Small-cell lung cancer detection in never-smokers: clinical characteristics and multigene mutation profiling using targeted next-generation sequencing

Abstract

Background

Once regarded as a smoker's disease, small-cell lung cancer (SCLC) has been occasionally detected in never-smokers as smoking rates decrease worldwide. We investigated the clinical and genetic characteristics of SCLC in never-smokers.

Patients and methods

Patients diagnosed with SCLC were grouped into smokers and never-smokers.

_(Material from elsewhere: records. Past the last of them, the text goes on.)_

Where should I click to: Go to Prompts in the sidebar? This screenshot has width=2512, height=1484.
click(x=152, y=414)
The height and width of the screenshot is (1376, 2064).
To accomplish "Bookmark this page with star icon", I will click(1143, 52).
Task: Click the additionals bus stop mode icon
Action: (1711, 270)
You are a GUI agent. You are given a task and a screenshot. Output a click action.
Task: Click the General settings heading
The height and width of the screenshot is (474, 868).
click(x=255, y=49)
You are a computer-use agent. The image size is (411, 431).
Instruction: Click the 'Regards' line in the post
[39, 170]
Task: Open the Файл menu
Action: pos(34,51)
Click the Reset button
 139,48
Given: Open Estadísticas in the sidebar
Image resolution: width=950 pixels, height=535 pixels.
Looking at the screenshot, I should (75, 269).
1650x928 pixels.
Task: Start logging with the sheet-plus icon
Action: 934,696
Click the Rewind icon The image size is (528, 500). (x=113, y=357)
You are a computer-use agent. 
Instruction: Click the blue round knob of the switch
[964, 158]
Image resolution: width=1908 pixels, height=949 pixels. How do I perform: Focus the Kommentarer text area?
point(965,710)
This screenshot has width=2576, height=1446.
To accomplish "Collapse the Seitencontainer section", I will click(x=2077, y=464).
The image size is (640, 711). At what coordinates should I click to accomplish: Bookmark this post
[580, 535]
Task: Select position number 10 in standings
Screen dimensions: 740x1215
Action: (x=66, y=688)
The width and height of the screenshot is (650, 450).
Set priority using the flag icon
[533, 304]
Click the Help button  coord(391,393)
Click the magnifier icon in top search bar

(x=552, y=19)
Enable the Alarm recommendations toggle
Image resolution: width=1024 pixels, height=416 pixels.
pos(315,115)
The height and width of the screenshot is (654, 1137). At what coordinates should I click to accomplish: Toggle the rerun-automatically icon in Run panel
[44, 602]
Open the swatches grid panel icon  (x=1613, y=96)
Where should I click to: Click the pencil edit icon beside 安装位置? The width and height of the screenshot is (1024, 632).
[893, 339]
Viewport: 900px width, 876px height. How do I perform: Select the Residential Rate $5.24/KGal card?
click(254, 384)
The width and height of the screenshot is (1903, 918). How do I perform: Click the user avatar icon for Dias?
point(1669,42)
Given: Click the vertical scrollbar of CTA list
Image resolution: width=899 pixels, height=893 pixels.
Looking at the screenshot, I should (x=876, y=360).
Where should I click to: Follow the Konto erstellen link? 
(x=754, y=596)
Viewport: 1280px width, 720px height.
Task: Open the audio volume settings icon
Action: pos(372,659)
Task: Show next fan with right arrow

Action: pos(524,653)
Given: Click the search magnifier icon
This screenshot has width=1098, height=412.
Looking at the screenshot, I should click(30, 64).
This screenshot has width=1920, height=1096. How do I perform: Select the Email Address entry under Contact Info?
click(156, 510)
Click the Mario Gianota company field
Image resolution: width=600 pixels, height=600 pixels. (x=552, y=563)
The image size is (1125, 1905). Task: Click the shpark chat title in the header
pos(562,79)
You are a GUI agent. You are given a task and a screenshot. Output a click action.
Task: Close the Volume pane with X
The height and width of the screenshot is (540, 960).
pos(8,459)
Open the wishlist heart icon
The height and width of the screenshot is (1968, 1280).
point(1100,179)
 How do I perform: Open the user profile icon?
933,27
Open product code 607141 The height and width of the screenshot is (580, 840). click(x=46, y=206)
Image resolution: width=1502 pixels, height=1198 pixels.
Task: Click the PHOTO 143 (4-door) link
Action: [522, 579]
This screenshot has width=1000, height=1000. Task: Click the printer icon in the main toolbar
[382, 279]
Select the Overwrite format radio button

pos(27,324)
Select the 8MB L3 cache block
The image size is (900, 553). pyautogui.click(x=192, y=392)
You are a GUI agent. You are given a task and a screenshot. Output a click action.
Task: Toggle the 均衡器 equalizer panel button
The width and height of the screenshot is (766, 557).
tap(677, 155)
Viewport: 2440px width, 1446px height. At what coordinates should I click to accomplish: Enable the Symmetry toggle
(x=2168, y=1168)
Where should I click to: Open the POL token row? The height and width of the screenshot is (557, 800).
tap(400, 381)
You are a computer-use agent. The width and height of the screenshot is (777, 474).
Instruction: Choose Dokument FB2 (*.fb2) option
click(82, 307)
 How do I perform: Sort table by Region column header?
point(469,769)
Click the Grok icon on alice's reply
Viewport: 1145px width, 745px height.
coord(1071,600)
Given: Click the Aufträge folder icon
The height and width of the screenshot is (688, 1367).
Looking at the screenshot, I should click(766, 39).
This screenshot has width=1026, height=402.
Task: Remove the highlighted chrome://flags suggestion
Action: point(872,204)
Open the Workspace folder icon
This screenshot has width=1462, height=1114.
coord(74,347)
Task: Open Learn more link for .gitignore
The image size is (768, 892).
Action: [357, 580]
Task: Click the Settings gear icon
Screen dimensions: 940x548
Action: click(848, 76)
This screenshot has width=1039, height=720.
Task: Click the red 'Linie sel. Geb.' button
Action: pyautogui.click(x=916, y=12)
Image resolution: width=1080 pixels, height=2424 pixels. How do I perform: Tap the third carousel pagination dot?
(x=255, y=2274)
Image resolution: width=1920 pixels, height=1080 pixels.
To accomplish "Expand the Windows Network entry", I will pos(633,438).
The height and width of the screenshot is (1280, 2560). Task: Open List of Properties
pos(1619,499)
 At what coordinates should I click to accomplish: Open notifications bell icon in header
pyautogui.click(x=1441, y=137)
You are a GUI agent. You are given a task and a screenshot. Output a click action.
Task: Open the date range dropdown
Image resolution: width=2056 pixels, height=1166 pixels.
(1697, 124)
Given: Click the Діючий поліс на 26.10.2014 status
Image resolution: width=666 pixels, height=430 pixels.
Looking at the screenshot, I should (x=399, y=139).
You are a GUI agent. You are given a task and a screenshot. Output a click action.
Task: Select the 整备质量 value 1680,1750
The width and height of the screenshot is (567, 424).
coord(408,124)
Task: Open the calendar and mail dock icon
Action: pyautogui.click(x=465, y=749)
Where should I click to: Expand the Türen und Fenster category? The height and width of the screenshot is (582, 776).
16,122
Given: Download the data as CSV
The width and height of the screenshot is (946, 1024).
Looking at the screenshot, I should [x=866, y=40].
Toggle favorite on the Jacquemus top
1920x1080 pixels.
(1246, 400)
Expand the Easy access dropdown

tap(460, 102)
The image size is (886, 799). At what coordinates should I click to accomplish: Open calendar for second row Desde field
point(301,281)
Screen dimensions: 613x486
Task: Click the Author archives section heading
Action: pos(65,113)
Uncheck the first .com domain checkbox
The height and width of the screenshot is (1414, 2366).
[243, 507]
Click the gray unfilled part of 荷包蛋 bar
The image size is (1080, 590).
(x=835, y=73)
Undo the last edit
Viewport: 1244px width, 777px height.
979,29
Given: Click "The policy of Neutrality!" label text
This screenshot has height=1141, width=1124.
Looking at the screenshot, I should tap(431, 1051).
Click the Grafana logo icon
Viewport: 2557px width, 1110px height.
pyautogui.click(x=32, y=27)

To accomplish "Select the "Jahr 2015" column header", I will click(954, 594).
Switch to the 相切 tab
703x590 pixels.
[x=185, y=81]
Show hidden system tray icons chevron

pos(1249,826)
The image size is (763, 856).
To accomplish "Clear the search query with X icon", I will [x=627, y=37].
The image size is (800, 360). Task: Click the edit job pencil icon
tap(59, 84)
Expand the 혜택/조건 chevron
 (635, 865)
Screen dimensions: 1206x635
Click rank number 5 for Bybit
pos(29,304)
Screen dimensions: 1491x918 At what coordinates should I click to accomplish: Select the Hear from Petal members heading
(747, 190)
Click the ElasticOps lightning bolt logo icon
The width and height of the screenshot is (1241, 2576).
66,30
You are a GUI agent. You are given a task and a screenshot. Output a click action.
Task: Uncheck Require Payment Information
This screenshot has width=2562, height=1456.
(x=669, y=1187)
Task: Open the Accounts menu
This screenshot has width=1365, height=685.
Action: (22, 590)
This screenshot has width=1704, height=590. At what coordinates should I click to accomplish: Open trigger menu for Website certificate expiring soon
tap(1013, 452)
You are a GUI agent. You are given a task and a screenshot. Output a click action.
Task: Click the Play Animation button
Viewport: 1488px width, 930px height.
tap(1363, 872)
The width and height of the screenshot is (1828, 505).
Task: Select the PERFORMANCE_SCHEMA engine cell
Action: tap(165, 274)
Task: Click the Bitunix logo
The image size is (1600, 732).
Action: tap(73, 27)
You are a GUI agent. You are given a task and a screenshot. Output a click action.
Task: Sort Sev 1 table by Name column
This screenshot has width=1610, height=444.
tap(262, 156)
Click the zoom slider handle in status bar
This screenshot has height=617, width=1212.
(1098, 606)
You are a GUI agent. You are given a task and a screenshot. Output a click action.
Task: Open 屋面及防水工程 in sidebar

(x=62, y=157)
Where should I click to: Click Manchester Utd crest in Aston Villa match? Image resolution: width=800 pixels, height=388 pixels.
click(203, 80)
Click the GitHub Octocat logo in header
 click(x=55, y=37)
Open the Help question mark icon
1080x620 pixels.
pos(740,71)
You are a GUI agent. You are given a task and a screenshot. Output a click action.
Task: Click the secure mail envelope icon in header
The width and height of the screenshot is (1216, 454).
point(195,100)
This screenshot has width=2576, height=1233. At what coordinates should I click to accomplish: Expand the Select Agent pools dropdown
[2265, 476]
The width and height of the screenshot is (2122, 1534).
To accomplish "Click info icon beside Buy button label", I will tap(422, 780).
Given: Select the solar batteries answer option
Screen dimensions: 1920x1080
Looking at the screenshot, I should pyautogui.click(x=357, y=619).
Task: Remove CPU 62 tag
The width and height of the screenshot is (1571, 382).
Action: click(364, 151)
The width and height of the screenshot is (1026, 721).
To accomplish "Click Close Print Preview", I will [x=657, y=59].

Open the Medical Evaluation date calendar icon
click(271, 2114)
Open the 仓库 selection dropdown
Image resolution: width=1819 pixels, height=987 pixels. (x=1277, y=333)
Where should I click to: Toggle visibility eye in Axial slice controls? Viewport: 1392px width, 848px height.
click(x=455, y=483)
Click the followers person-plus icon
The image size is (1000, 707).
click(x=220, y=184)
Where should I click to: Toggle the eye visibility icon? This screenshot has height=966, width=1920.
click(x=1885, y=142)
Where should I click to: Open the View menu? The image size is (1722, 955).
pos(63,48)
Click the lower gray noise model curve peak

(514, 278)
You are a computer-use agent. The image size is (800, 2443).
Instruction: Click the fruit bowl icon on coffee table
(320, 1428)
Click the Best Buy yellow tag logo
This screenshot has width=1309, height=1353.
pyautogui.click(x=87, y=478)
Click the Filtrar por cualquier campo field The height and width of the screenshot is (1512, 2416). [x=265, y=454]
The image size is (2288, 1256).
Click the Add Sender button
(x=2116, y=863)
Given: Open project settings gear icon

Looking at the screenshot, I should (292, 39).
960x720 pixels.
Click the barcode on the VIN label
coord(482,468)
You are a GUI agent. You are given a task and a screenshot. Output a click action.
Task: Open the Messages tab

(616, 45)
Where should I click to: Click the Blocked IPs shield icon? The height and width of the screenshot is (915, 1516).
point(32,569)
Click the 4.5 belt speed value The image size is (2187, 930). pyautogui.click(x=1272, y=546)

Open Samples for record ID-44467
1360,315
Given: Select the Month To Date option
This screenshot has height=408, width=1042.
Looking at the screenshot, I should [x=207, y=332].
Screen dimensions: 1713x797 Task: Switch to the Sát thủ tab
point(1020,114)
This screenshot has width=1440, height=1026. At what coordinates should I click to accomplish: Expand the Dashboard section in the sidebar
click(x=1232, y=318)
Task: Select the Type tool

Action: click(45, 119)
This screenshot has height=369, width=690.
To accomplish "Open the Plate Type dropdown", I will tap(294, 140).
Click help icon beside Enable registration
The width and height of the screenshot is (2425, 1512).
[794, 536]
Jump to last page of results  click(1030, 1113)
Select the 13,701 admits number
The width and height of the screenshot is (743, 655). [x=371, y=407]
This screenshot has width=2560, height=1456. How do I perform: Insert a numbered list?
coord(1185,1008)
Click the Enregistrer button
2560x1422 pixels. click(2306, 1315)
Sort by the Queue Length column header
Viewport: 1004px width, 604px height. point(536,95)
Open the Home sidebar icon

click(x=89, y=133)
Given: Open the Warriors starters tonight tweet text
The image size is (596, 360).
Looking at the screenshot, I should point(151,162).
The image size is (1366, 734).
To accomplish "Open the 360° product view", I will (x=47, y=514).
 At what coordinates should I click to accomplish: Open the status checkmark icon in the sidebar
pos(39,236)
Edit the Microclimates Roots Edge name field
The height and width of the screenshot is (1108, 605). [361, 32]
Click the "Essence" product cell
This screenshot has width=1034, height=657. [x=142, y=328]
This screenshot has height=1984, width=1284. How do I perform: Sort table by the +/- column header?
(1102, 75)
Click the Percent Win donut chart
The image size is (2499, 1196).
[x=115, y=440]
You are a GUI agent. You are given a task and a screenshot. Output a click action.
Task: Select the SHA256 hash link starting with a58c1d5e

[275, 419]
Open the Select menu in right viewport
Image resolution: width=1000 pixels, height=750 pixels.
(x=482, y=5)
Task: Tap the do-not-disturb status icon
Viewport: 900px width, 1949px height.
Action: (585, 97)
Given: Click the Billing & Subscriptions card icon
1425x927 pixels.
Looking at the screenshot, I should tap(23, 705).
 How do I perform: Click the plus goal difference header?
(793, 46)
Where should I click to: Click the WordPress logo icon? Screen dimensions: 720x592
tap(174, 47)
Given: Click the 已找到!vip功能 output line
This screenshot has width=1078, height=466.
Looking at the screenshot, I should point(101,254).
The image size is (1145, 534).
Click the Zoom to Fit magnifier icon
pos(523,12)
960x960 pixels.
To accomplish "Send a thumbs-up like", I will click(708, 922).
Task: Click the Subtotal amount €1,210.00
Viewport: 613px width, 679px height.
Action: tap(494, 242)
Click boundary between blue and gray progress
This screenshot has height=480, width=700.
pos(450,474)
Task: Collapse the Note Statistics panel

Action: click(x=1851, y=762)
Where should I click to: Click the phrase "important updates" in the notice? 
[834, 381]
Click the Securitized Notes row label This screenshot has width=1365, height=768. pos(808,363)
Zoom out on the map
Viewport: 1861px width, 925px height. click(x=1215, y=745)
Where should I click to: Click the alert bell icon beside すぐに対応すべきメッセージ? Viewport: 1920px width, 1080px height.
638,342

The clinical outcomes of the two groups were compared. For SCLC in never-smokers, somatic mutation profiling was carried out using the AmpliSeq™ Cancer Hotspot Panel v2 and semiconductor sequencing technology. Epidermal growth factor receptor (EGFR) mutation was confirmed by PNAClamp™.

Results

In total, 391 SCLC patients treated over a 5-year period were analyzed. Fifty patients (13%) were never-smokers. The median overall survival was 18.2 months in never-smokers and 13.1 months in smokers (P = 0.054). Never-smoking history was independently a good prognostic factor [hazard ratio=0.645, 95% confidence interval (CI) 0.456–0.914], as were limited disease (HR = 0.372, 95% CI 0.294–0.471), and lower age (HR = 0.709, 95% CI 0.566–0.888). The objective response rates to first-line etoposide/cisplatin therapy were similar between never-smokers and smokers (75% versus 81%). Of 28 genetically evaluable never-smokers, EGFR mutations were detected in four cases (two L858R, one deletion in exon 19, and one G719A). Other mutations were in TP53 (n = 26), RB1 (n = 7), PTEN (n = 5), MET (n = 4), and SMAD4 (n = 3).

Conclusions

Never-smokers with SCLC are increasingly prevalent and have a better prognosis than smokers with SCLC in Korea. Our study warrants further investigation in this group.